Over six years passed before Petitioner filed another document in the above-captioned matter. On January 1, 2014, Petitioner filed the "Motion Requesting to Vacate Judgment Entered on September 22nd, 2000, Due to Exceptional Circumstances in the Discovery of Previous Unavailable Evidence and an Intervening Change in Controlling Law Pertaining to Petitioner's First Timely Filed Habeas Petition Pursuant to Federal Rules of Civil Procedure 60(b)(2) and 60(b)(6) Providing Extraordinary Relief." (Doc. 12.) With this motion, Petitioner's focus was counsel's error in not asserting on direct appeal that the trial court erred in permitting Petitioner's wife to testify against him, alleging that this was a violation of Pa. C.S. § 5913(4) which addresses spousal privilege. (Doc. 12 at 5.) He submitted an affidavit from his wife, Connie Riley, alleging that it stated "she did not want to testify at Petitioner's trial but that she was forced to do so by the Commonwealth." (Id.; see Doc. 12 at 19.) Petitioner stated that "due to trial and direct appellate counsel's dereliction in not investigating and/or presenting the Affidavit" he was denied "his right to due process of law and ineffective assistance of counsel." (Id. at 8.) Petitioner submitted that, pursuant to Gonzalez v. Crosby, 545 U.S. 524, 528 (2005), recent Supreme Court cases presented "new evidence" for Rule 60 purposes which supported district court review of his June 2000 habeas petition: Trevino v. Thaler, 569 U.S. 413 (2013), and McQuiggin v. Perkins, 569 U.S. 383 (2013). (Doc. 12 at 9.) Petitioner referred to his wife's Affidavit, which is dated September 3, 1993, (see Doc. 12 at 19) as his "newly discovered evidence affidavit" and asserted that trial/appellate counsel "rendered ineffective assistance of counsel for their failure" to present it. (Doc. 12 at 10.) Finally, Petitioner concluded that "relief from operation of judgment is warranted" because he "demonstrated the miscarriage of justice that transpired in his case, actual innocence to the crimes charged absent the intent ingredient to have established a charge of first degree murder which will be demonstrated in the award of an evidentiary hearing." (Doc. 12 at 12.)

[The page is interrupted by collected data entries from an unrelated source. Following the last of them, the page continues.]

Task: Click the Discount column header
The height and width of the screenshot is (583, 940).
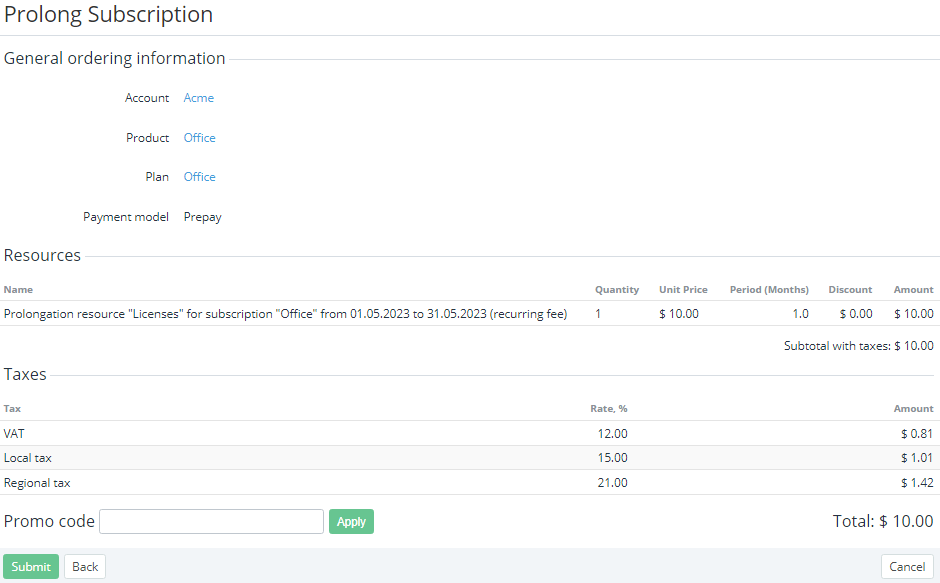Action: [850, 290]
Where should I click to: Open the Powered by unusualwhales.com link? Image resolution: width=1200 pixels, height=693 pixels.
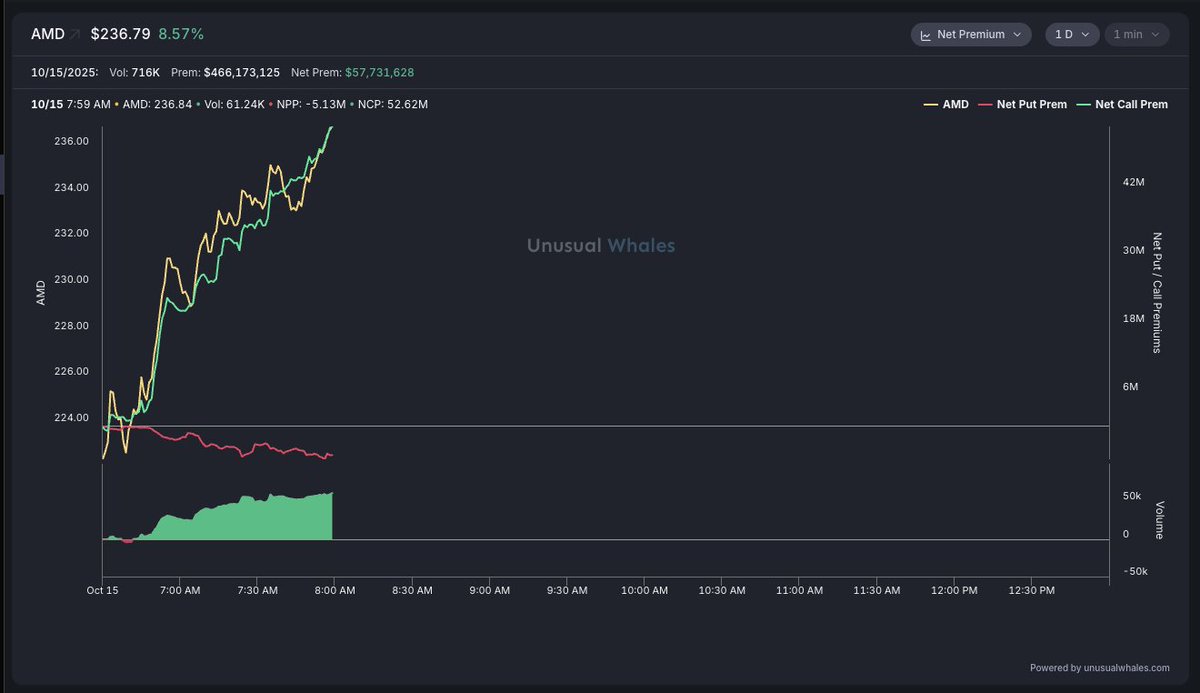(x=1100, y=668)
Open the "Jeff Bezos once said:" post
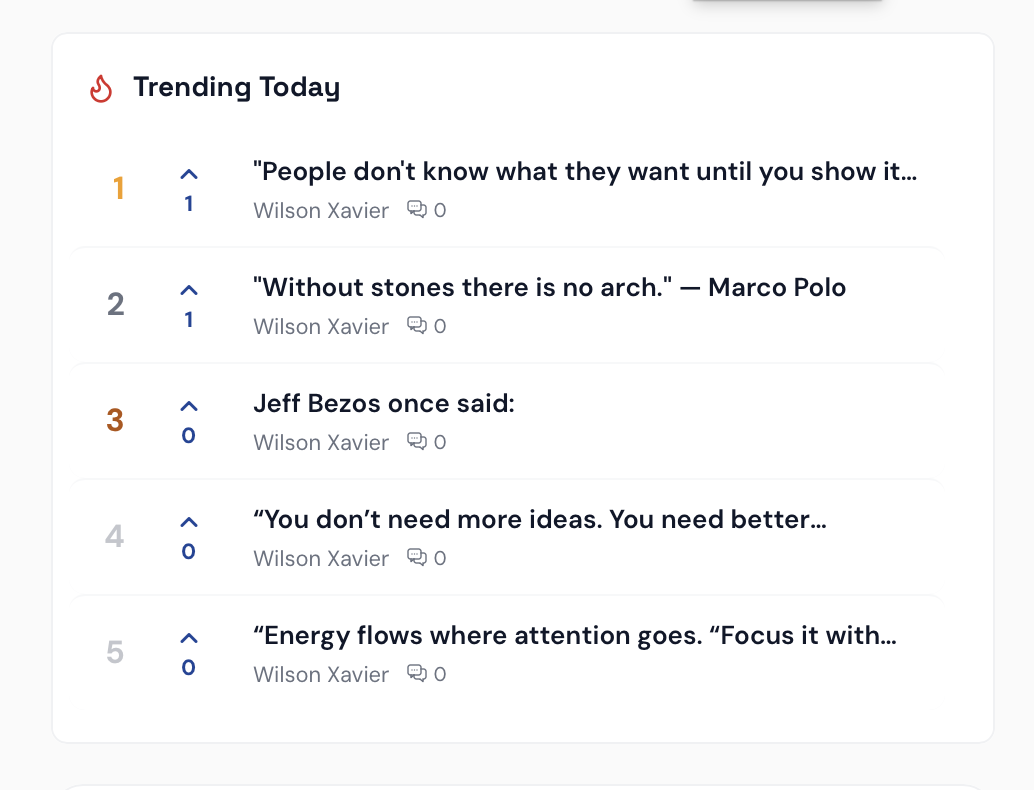This screenshot has width=1034, height=790. click(383, 404)
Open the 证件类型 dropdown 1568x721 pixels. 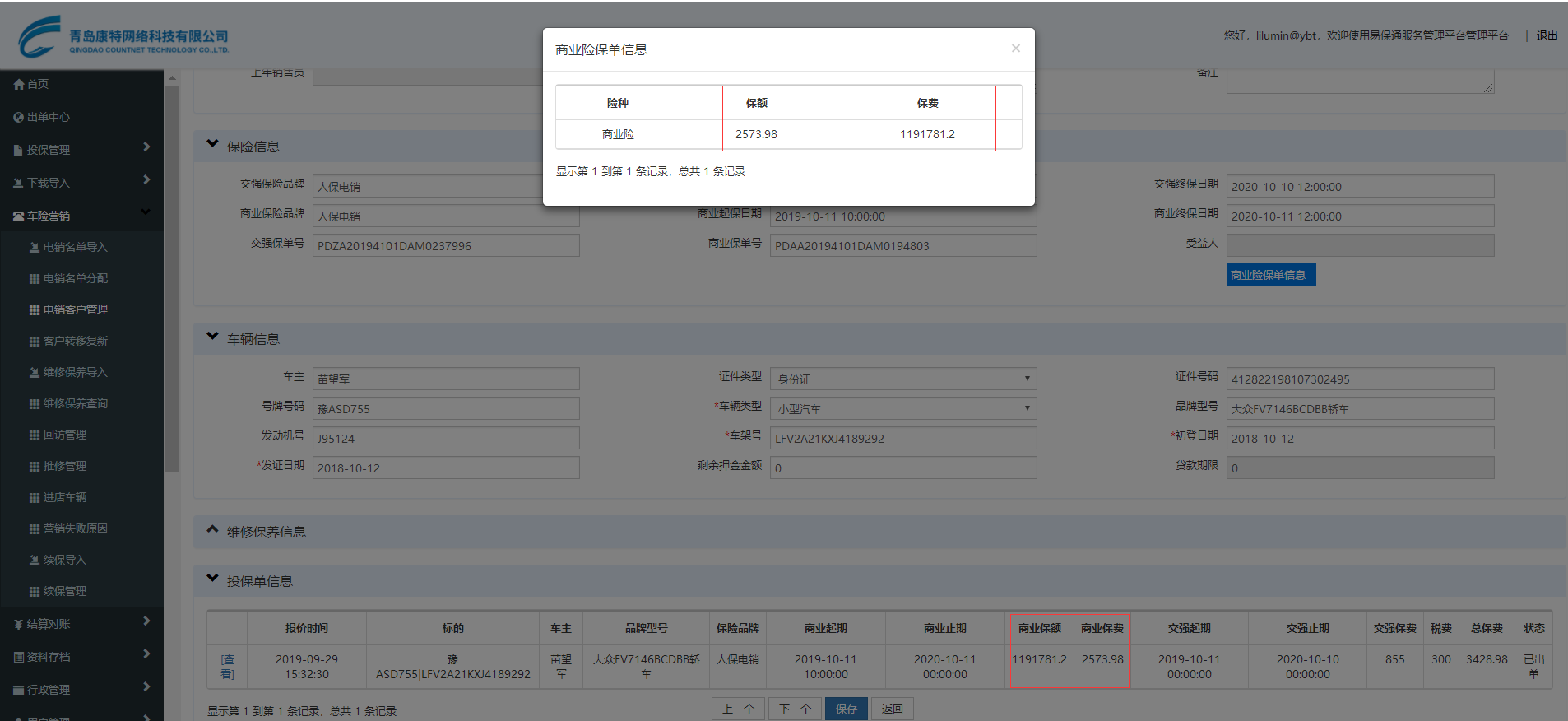(902, 379)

Finding Petitioner failed to demonstrate that exceptional circumstances warranted an excusal for his lengthy delay in filing the motion, Magistrate Judge Susan Schwab recommended that the motion be denied in her March 7, 2014, Report and Recommendation. (Doc. 15 at 8-11.) She found that the Supreme Court decisions in Martinez v. Ryan, 566 U.S. 1 (2012), and Trevino v. Thayler, 569 U.S. 413 (2013), were "clearly inapposite" and a Rule 60(b) motion in the circumstances was improper under Gonzalez, 545 U.S. at 533-34, because Petitioner's motion was "nothing more than an attack on the underlying criminal judgment, not some defect in the integrity of this Court's previous Order." (Doc. 15 at 12 (citing Turner v. Dragovich, 163 F. App'x 97 (3d Cir. 2006)).) Petitioner objected to the Report and Recommendation on several grounds, including that the Magistrate Judge did not address his "actual innocence equitable tolling claim" which was based on McQuiggin. (Doc. 16 at 6.)

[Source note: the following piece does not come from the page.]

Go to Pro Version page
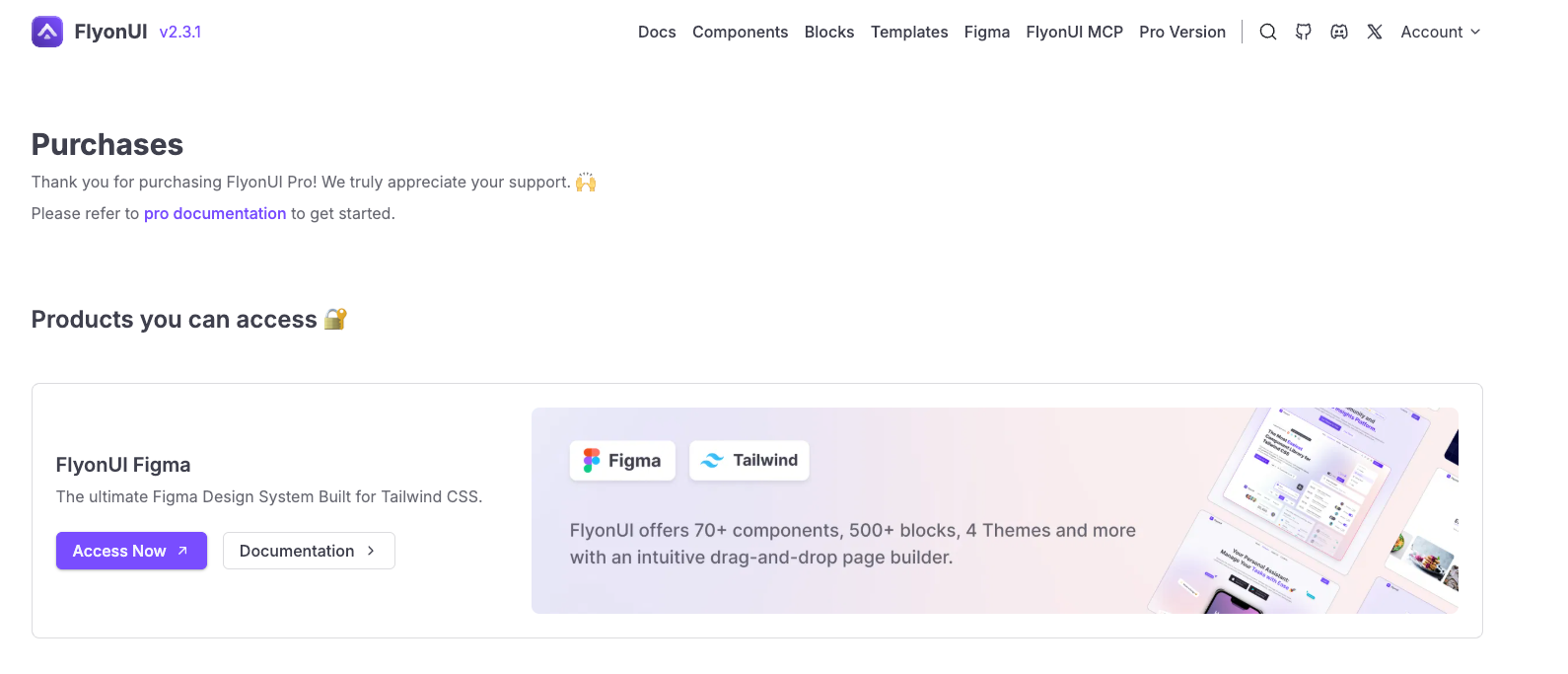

The Court's subsequent May 1, 2014, Memorandum included extensive discussion of Petitioner's claim that the Court should find his motion timely filed and consider his actual innocence claim pursuant to McQuiggin. (Doc. 17 at 15-21.) The Court concluded that Petitioner had not adequately presented a gateway claim of actual innocence and, therefore, his motion under Rule 60(b) was properly denied. (Id. at 21. )

Over three years elapsed before Petitioner filed the motion under consideration here on November 16, 2017. (Doc. 19.) On the same date he filed Petitioner's Motion for the Appointment of Habeas Corpus Counsel under The Criminal Justice Act 18 U.S.C. § 3006(A). (Doc. 20.)

II. Discussion

With his current filing, Petitioner asserts that he has been diligently pursuing collateral, state, and federal remedies "to gain redress of his substantial Constitutional violations which resulted in the conviction and detention of a man who is actually innocent of the crimes for which Petitioner was charged, arrested, convicted and ultimately sentenced to a term of life imprisonment." (Doc. 19 at 7.) As noted above, Petitioner relies on McQuiggin v. Perkins, 133 S. Ct. 1924 (2013), and Satterfield v. District Attorney of Philadelphia, 872 F.3d 152 (2017), to support his assertion that his claims for ineffective assistance of counsel should be reviewed on the merits based on his showing of actual innocence. (Id. at 2, 8.)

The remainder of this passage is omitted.